Степан Круча хорошо понимал то состояние, в котором находился Дима, когда в поисках ответа на мучающий вопрос начинаешь взывать к самому себе. В таких случаях нужен мозговой штурм.
– Ну, знает он Жулея, и что?
– Вот и я думаю, что здесь такого?
Шульгин легонько коснулся пальцами своей макушки, поскреб по ней ногтями и вдруг принялся чесаться с таким ожесточением, как будто хотел докопаться до мозга. Круча уже собрался остановить его, когда он сам отнял руку от головы.
– Может, телохранители Чупракова – это одна компания, а Колодин с Жулеем – другая? – предположил Степан Степаныч.
– Есть такая мысль, – кивнул Шульгин. – Только смысла не вижу.
– И я не вижу. Но есть факты. Колодин знал, что мы взяли киллера, а Чупракову об этом не сказал. Не знал Чупраков и про то, что мы Голованова взяли. И про Курьянова не знал.
Круча не брался утверждать, что именно так все и было, но ему нужно было подбросить дровишек в костер, в котором должна была сгореть заноза, преграждавшая путь к истине.
– А почему не знал? – ухватился за подсказку Шульгин. – Почему ему не сказали?
– Чтобы не расслаблялся.
– Возможно. Ведь Колодин знал, что на Чупракова продолжается охота. Поэтому они следили за ним. А Чупракову не сказали про Курьянова, чтобы он не расслаблялся.

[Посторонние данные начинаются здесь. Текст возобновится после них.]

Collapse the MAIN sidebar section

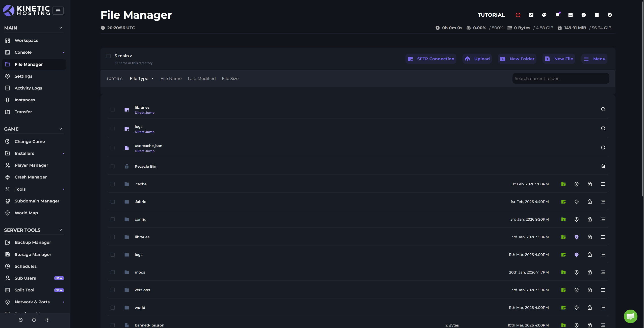pos(61,28)
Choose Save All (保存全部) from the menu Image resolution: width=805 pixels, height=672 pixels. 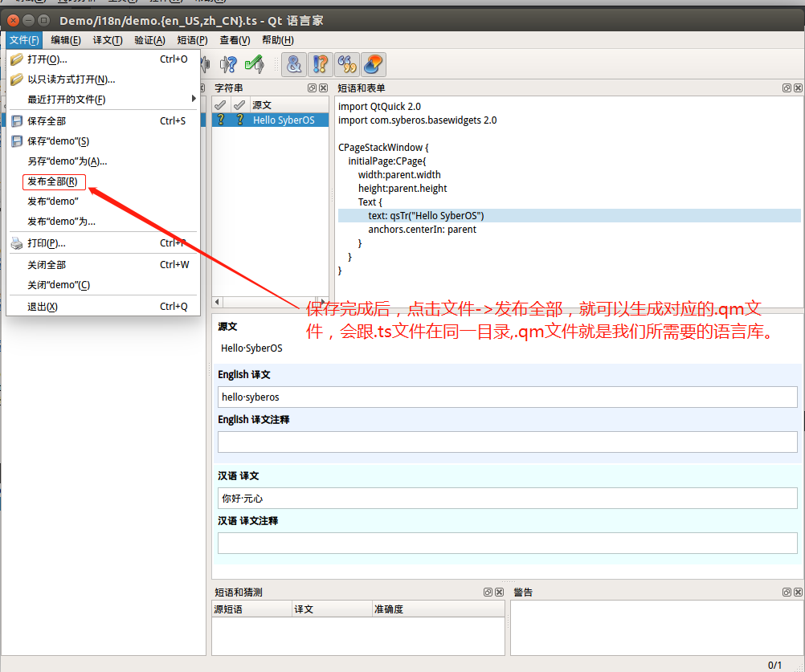(47, 121)
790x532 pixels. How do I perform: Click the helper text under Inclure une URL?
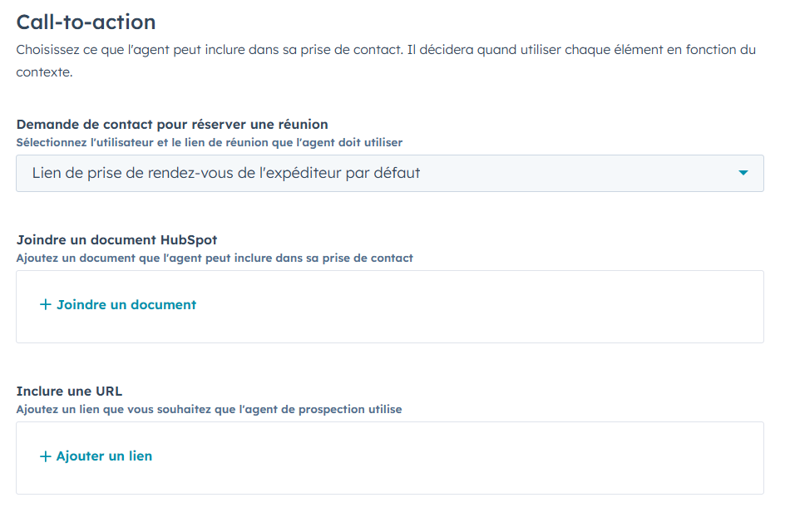click(210, 409)
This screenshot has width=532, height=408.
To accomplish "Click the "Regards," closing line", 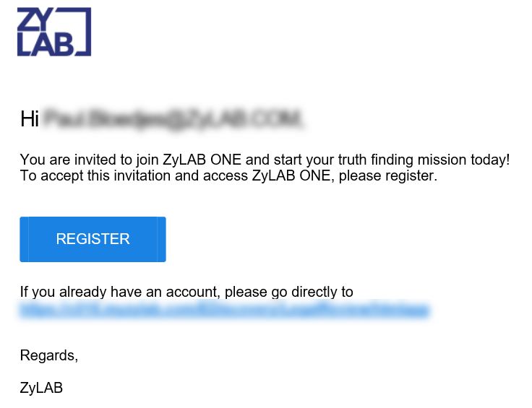I will 49,355.
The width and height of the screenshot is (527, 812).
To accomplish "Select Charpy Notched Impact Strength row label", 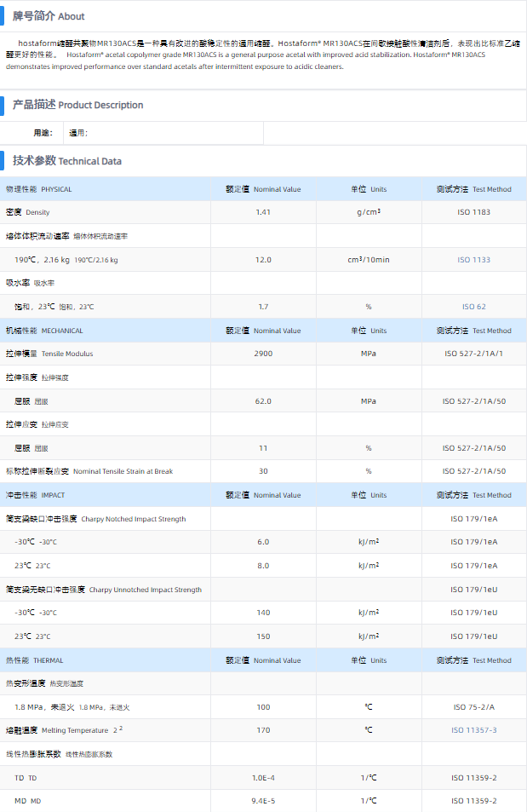I will [x=95, y=519].
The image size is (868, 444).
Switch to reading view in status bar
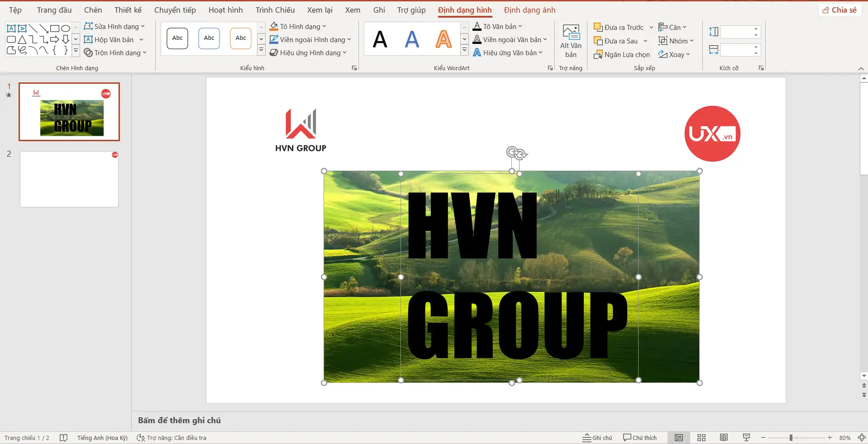tap(724, 438)
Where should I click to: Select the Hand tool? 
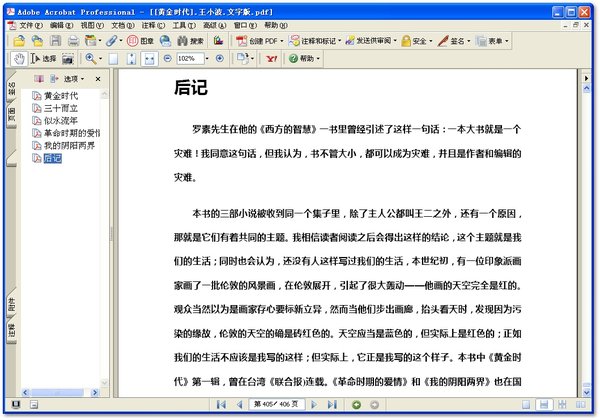click(x=19, y=59)

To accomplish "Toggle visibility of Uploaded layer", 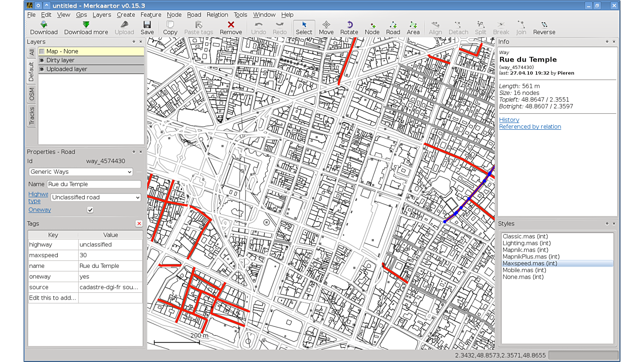I will [x=42, y=69].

Опять нестыковка.
– Что такое?
– Если его использовали на живца, то надо было держать его в расслабленном состоянии, чтобы он ничего не боялся.
– Если он настоящий Чупраков, то да.
– Что значит – настоящий? – встрепенулся Шульгин.
– Был Чупраков до амнезии, а был Чупраков после нее. И как сказал один товарищ, это две большие разницы.
– Кто сказал?
– Сафрон сказал. Он был у него в больнице, говорил с ним.
– И сделал вывод, что Чупраков «до» и Чупраков «после» – две большие разницы, – в раздумье проговорил капитан.
– Ну, может, и не очень большие.
– Но разницы… И все потому, что Чупракова ударили по голове и вышибли память… А был ли мальчик?
– В смысле?
– Ну, мы же не нашли женщину, к которой он ездил на Радищева?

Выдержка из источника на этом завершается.